══ Data
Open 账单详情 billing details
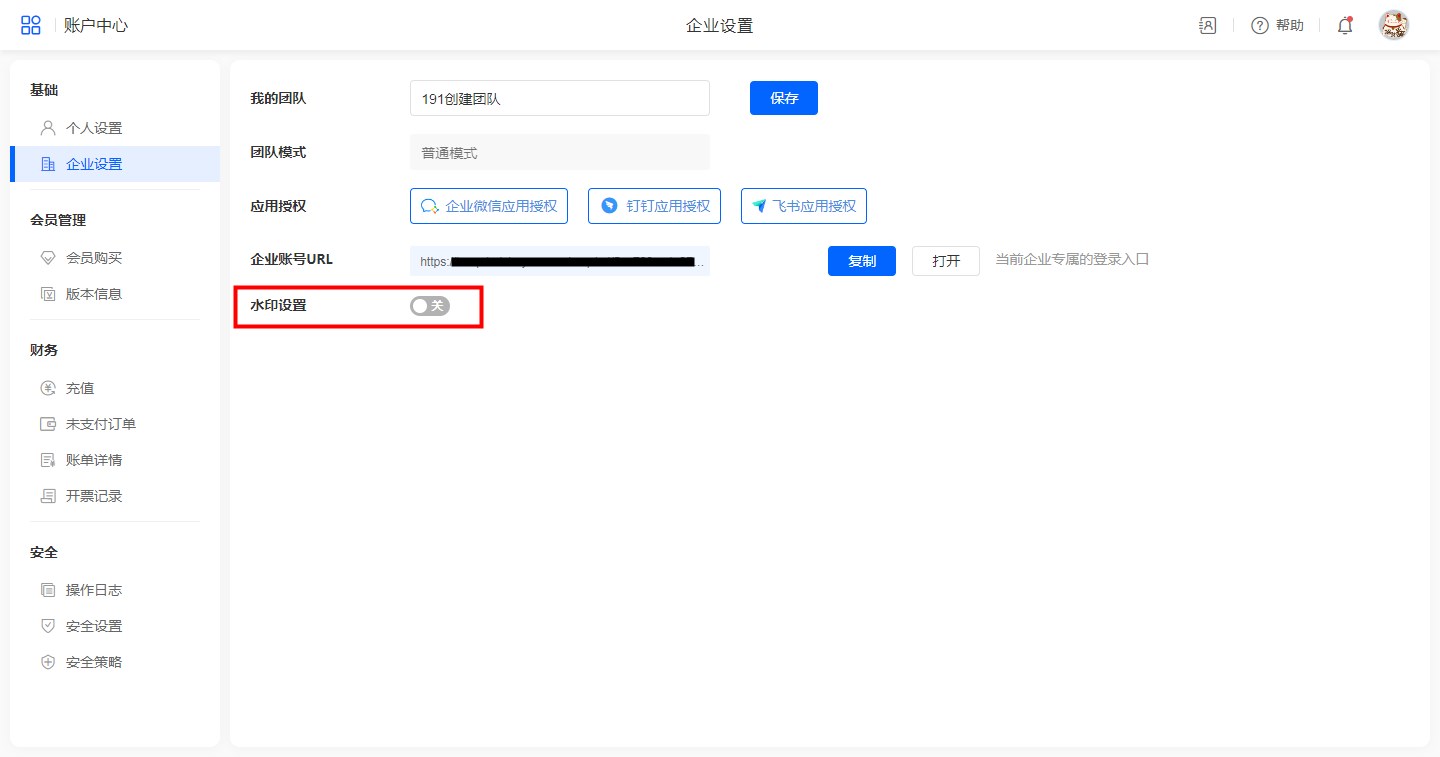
════
══ Data
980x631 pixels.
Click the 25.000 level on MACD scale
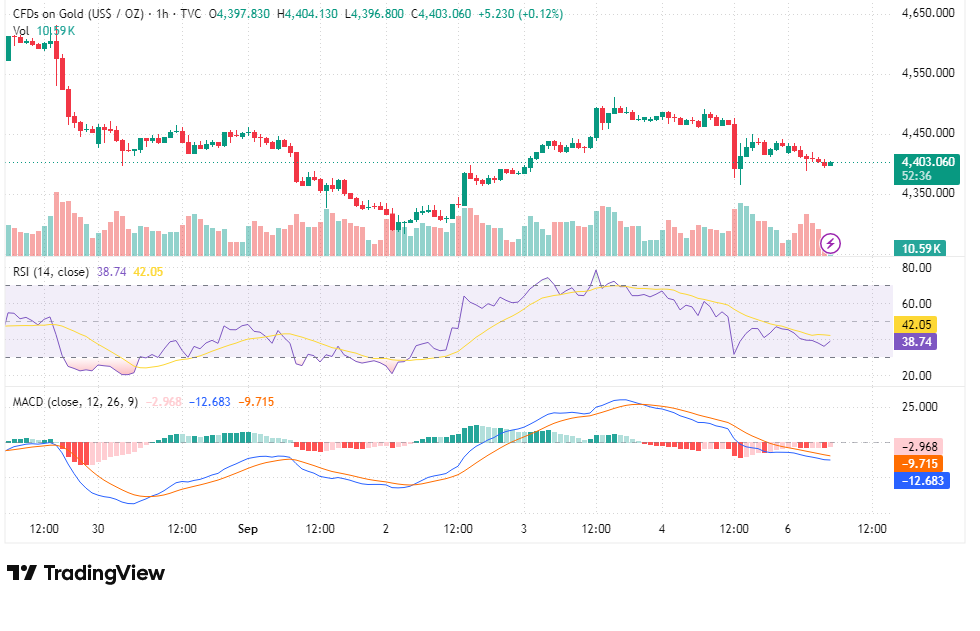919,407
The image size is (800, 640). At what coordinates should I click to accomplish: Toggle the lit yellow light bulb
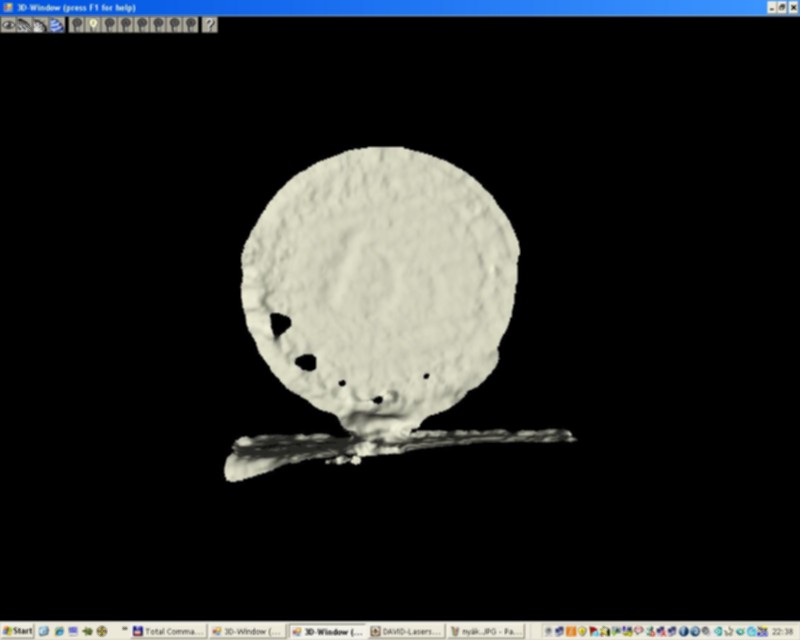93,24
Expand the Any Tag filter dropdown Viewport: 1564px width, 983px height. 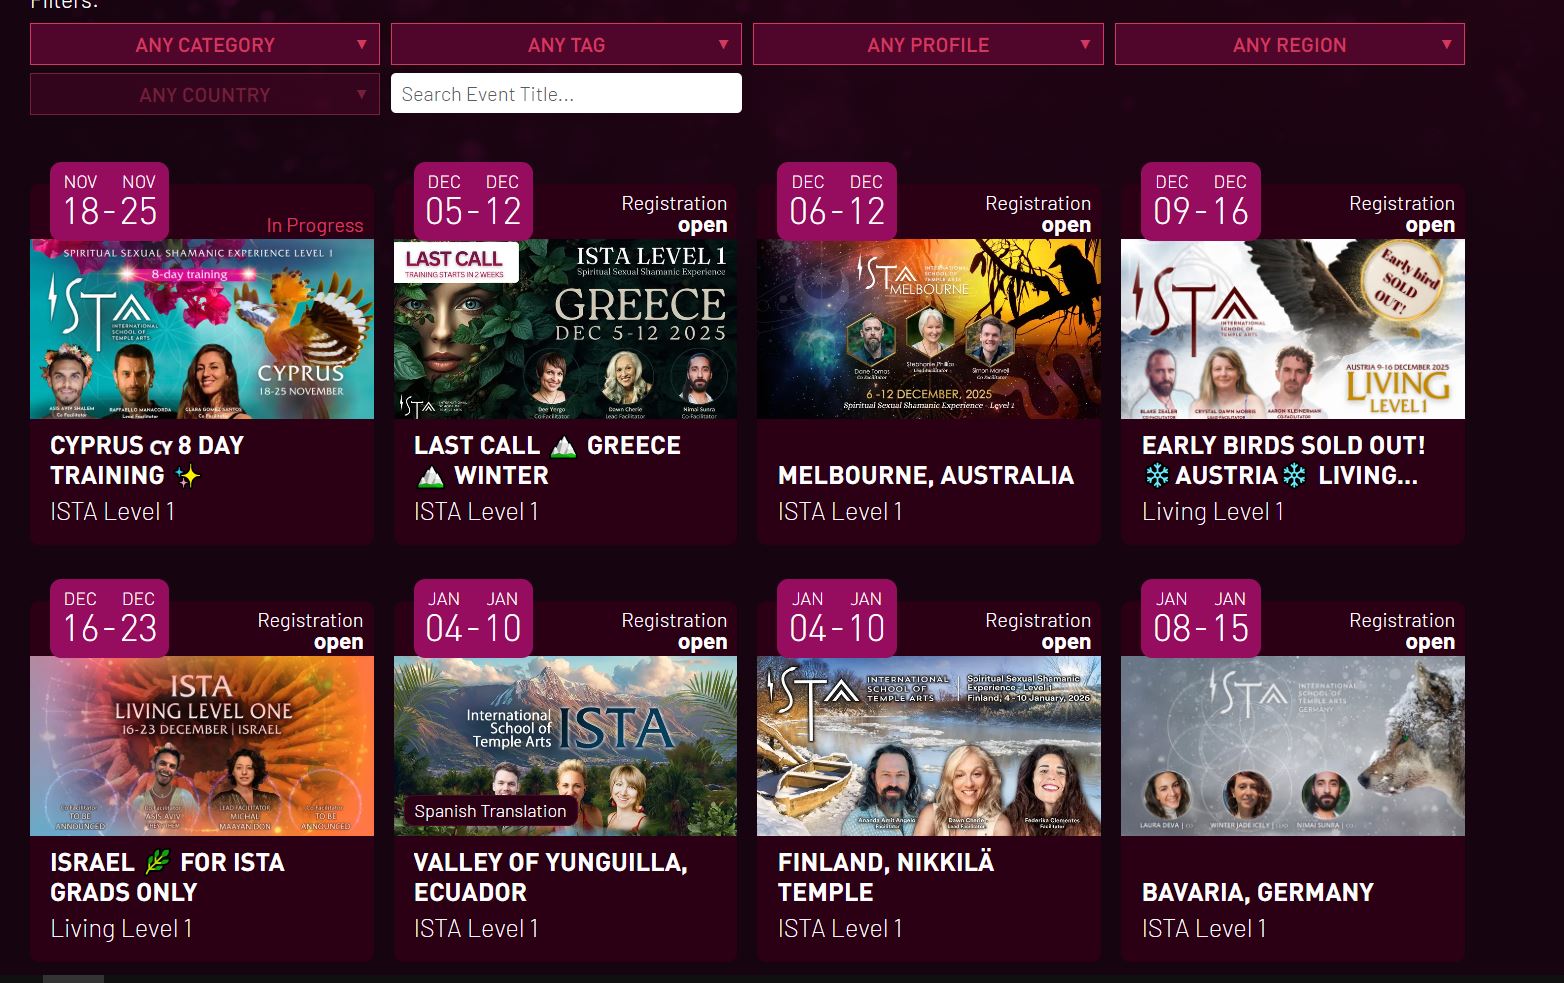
════
══ Data
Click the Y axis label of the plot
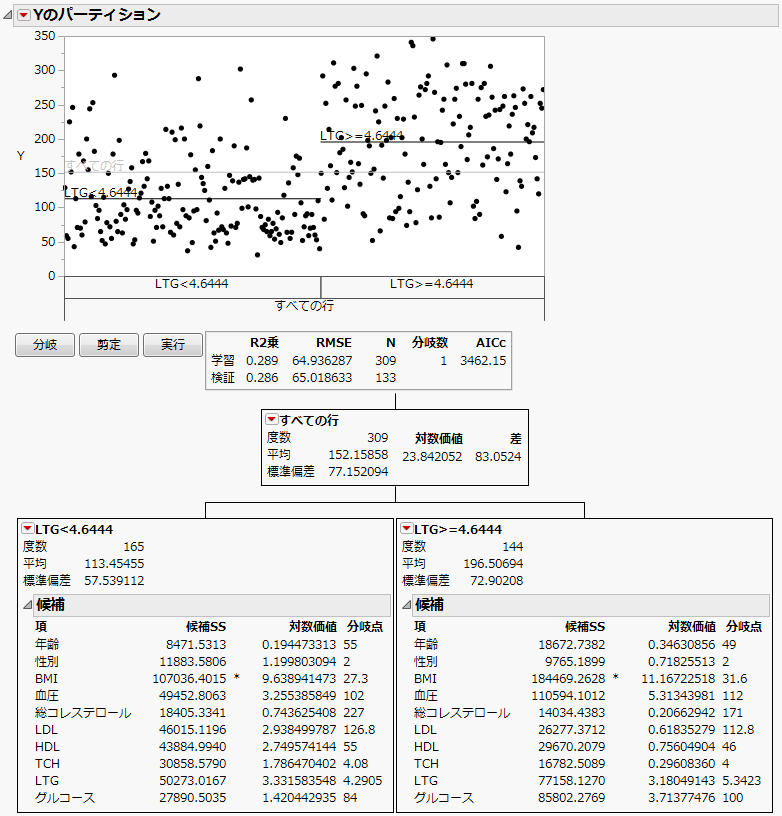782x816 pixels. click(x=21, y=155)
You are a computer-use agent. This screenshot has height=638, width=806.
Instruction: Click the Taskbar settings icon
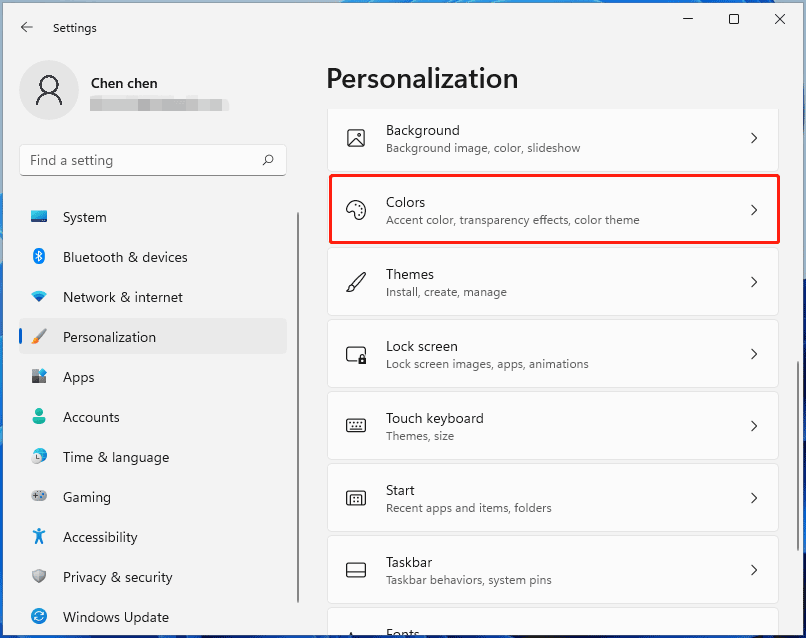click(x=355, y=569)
════
** What needs to be done **
The data above holds the lines to copy: start at the one with "Click the 25.000 level on MACD scale", stop at the one with "Expand the Any", include both, copy them exactly without pictures, and copy nothing else.

** Answer to this problem **
Click the 25.000 level on MACD scale
919,407
The image size is (800, 640). At what coordinates should I click to accomplish: Toggle the lit yellow light bulb
93,24
Expand the Any Tag filter dropdown Viewport: 1564px width, 983px height. 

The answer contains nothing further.